Smart Grep now defaults to compact summary mode specifically designed for Claudes:

# Default behavior - Compact summary (200-300 tokens)
bun run smartgrep "authService"

# Full detailed output when needed (2000-3000 tokens)
bun run smartgrep "authService" --full

Why This Matters:

  • 90% reduction in context usage - More searches before hitting limits
  • Focused information - Definition, signature, top usage, breaking changes
  • Smart suggestions - Next searches based on current results
  • Instant answers - No scrolling through hundreds of lines

What You Get in Compact Mode:

  1. Primary Definition with full signature (constructor/parameters)
  2. Top 3 Usage Locations with actual code context
  3. Breaking Changes - Specific functions that call this code
  4. Patterns Detected - async/await, errors thrown, related terms
  5. Next Suggestions - Contextual follow-up searches

Context Management Tips:

  • Use compact mode (default) for exploration and quick lookups
  • Use --full only when you need to see ALL occurrences
  • Chain searches using the suggested "NEXT" commands
  • Combine with filters to narrow results: --type function --file "*.ts"

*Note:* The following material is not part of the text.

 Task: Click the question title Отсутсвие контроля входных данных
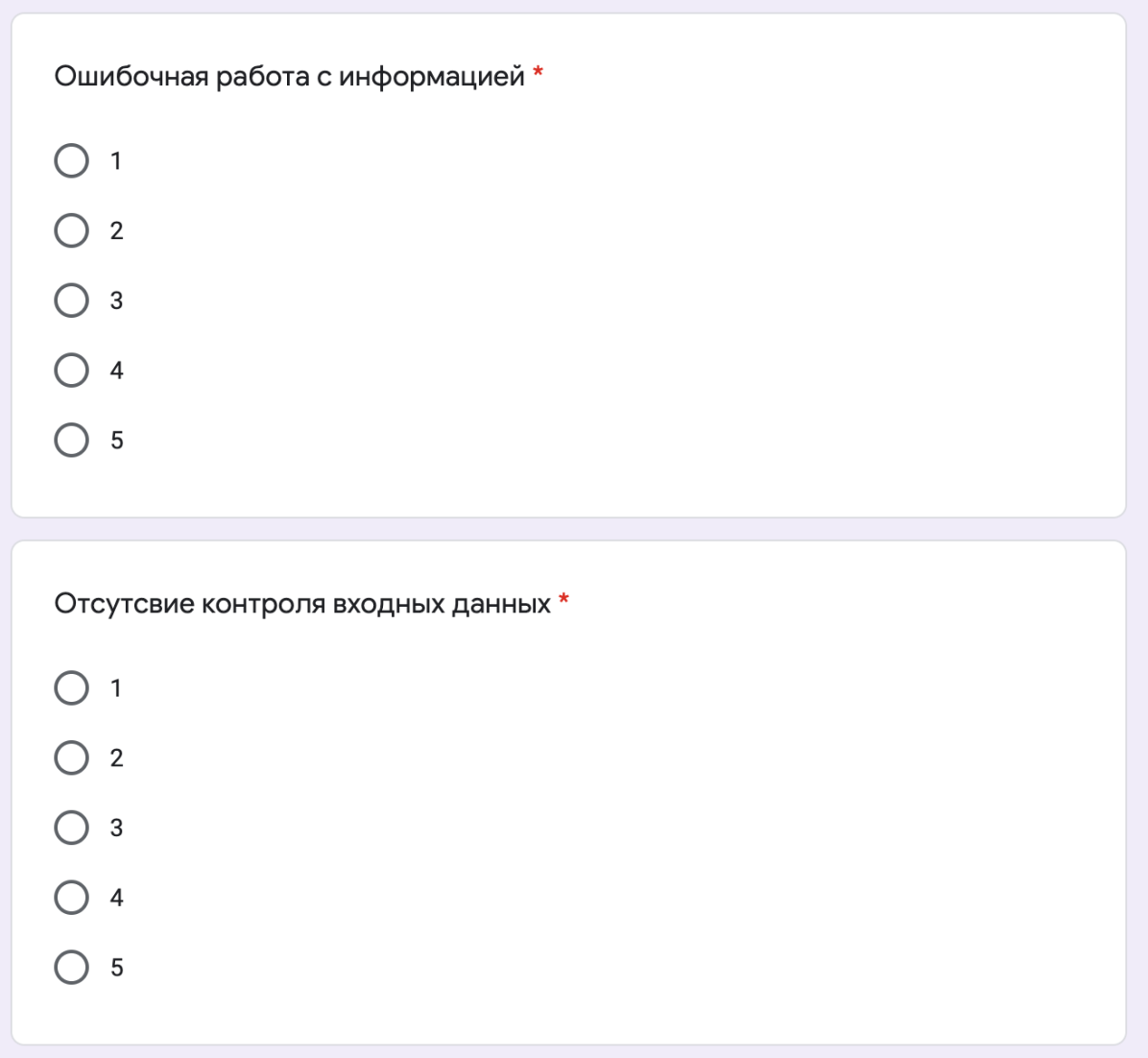pyautogui.click(x=302, y=604)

Custom Groups Configuration

Custom groups are saved to .curatorconfig.json in your project root:

{
  "customGroups": {
    "payments": ["charge", "bill", "invoice", "transaction"],
    "frontend": {
      "name": "frontend",
      "description": "Frontend-specific patterns",
      "emoji": "🎨",
      "terms": ["component", "props", "state", "render", "ui"]
    }
  }
}

Remember: The goal is to help AI assistants write code that truly fits into existing codebases, not just syntactically correct code in isolation.